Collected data
--- START ---

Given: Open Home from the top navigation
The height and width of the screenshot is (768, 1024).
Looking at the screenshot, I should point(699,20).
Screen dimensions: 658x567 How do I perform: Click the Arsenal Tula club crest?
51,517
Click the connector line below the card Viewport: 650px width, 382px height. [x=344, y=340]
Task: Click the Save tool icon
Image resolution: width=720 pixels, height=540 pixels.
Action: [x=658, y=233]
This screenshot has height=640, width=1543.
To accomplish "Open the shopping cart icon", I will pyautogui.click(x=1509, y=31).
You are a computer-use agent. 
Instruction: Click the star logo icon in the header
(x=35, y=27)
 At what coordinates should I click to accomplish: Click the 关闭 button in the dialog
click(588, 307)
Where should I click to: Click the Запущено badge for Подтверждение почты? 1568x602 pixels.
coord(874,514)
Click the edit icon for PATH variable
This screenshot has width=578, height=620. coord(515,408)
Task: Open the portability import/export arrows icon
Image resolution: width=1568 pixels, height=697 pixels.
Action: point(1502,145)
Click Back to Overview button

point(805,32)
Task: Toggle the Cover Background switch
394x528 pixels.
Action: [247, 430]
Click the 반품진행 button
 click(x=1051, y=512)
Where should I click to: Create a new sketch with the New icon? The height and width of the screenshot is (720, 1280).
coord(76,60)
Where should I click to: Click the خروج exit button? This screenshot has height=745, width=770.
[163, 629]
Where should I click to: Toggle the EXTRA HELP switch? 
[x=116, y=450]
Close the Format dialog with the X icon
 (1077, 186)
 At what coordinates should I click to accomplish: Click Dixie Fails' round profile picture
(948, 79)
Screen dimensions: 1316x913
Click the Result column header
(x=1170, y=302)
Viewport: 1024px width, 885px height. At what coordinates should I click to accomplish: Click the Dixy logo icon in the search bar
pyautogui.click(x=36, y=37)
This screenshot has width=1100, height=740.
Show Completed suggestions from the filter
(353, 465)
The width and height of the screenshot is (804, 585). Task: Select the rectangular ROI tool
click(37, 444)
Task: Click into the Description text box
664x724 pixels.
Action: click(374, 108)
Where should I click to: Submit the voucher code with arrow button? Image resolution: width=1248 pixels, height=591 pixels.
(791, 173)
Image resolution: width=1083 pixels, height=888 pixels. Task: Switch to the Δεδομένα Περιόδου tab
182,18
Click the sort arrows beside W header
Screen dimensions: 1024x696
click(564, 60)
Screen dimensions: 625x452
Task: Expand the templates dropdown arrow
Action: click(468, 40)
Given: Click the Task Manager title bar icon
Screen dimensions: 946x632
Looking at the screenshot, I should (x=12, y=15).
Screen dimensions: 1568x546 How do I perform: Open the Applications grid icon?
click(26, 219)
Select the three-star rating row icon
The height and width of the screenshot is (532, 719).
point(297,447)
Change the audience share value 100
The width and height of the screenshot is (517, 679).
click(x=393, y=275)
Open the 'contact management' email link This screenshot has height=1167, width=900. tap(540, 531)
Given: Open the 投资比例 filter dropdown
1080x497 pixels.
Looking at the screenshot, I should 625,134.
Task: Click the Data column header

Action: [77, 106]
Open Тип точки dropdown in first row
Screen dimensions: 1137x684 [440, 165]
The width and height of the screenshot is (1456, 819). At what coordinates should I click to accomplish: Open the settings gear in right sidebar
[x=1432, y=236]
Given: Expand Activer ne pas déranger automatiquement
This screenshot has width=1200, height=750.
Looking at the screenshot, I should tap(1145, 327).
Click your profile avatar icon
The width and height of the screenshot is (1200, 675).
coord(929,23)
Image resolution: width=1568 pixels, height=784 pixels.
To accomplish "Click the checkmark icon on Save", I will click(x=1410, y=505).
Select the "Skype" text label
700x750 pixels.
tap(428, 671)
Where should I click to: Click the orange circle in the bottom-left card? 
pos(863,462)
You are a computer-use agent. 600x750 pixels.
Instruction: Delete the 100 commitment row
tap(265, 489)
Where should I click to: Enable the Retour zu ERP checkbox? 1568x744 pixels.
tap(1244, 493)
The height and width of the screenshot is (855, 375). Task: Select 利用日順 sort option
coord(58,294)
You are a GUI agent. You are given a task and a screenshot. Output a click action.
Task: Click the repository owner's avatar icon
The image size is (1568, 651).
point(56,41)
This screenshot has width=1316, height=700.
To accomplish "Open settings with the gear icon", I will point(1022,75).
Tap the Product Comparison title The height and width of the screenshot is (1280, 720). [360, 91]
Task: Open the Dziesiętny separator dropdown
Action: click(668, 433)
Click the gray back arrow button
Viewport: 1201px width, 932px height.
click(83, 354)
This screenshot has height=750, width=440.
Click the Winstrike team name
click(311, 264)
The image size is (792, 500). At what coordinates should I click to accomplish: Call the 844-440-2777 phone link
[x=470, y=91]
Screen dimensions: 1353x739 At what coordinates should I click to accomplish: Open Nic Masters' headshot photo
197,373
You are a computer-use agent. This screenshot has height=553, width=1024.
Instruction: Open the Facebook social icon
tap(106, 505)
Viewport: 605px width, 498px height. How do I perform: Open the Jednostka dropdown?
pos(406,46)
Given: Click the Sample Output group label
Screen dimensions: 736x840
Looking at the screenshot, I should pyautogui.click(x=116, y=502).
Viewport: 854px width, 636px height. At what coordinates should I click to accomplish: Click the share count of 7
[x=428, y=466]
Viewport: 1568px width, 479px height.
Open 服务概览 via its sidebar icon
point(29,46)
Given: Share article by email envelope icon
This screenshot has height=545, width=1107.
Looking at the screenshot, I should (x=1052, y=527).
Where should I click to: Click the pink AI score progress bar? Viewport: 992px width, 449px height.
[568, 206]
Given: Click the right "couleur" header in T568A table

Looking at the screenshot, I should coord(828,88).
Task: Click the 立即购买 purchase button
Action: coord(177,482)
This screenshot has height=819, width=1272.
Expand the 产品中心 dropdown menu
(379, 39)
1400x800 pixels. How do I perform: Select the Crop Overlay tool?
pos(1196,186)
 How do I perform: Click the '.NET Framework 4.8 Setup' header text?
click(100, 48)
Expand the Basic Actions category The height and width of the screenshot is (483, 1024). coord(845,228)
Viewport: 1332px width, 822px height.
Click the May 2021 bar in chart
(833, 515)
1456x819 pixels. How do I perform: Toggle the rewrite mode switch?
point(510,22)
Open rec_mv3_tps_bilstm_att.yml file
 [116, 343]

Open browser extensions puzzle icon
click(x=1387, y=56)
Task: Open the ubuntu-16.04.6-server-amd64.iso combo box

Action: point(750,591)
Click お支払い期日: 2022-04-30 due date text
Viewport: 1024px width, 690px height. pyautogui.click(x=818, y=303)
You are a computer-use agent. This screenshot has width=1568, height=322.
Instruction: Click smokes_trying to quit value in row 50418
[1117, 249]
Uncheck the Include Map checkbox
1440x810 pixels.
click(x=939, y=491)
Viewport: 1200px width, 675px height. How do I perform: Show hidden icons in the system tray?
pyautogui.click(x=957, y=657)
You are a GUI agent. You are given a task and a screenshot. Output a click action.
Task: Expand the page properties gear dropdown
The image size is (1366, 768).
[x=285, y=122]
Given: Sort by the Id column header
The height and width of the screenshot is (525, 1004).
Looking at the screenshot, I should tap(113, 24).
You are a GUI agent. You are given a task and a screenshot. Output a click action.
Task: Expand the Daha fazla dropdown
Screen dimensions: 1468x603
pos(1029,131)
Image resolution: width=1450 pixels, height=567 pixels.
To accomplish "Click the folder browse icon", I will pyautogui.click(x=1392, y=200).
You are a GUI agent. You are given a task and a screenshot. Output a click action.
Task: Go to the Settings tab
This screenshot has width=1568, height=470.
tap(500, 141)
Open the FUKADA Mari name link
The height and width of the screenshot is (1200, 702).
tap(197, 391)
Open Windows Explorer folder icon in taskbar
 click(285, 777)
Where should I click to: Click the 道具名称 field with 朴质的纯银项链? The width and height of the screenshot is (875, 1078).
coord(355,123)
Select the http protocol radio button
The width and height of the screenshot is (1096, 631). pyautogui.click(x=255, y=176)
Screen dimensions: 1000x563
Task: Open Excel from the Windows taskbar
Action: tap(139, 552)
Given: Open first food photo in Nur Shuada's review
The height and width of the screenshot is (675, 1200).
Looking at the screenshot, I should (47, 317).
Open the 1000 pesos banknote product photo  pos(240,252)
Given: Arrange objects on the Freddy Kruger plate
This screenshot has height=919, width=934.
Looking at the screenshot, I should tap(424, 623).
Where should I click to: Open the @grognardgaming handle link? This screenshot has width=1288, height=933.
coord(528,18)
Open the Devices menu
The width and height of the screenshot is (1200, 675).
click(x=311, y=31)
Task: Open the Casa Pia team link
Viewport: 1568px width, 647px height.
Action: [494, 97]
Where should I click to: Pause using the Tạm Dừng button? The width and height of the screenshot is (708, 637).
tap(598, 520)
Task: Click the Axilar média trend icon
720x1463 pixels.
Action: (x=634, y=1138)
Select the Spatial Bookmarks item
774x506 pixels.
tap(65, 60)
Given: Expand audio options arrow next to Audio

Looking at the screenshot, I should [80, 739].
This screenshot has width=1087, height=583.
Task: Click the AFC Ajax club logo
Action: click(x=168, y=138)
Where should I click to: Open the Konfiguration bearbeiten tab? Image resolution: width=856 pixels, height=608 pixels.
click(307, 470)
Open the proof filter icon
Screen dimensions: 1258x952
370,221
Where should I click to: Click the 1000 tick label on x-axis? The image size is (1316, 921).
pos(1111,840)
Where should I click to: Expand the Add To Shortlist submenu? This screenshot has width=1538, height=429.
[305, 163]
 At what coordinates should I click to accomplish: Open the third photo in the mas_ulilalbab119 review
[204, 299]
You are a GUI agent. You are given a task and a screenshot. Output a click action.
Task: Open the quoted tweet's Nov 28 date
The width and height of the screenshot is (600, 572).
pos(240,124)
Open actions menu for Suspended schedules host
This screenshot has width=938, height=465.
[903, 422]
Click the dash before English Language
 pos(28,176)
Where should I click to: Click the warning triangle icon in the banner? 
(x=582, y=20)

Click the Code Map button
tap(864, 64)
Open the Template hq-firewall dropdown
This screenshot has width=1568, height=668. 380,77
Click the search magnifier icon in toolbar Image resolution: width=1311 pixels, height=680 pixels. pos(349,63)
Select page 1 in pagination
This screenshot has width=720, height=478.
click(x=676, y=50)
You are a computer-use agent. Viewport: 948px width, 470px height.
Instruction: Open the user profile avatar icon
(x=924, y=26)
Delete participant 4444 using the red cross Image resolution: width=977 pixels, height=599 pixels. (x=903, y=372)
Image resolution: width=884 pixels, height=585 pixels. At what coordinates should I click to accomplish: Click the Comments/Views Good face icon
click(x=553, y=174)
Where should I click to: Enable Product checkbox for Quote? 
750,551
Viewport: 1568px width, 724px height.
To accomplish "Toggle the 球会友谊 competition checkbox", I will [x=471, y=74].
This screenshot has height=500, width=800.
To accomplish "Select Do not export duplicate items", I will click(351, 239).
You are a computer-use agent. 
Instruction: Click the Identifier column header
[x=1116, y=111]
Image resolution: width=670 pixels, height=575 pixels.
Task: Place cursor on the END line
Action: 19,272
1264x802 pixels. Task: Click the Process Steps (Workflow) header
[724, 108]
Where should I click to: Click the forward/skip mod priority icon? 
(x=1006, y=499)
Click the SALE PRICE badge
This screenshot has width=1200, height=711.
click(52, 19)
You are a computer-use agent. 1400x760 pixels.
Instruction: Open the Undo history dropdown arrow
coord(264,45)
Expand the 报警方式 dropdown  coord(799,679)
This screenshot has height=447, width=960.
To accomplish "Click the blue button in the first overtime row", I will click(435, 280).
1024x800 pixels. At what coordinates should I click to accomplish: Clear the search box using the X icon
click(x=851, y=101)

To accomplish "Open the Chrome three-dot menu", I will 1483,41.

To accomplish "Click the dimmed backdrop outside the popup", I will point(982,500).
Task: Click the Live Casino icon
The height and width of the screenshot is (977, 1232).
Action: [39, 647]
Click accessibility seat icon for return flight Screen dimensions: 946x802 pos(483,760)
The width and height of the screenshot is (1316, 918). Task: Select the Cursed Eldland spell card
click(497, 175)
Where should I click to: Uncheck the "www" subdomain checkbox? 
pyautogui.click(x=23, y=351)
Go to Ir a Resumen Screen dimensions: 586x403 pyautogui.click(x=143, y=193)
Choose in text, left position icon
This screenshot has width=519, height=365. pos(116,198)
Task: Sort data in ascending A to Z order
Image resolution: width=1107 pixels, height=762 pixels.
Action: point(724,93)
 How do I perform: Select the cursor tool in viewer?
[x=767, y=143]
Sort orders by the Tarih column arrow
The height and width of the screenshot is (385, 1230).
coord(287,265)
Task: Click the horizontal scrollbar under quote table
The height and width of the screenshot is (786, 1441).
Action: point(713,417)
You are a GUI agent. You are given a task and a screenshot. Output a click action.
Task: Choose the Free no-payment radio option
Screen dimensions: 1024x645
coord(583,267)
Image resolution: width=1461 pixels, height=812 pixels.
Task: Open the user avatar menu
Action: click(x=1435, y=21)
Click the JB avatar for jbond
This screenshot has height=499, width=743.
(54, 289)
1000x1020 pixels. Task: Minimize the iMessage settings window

--- END ---

Problem to solve
All lines holding the word "export" must be copied from the data.

Response area
Task: Open the portability import/export arrows icon
To accomplish "Select Do not export duplicate items", I will click(351, 239).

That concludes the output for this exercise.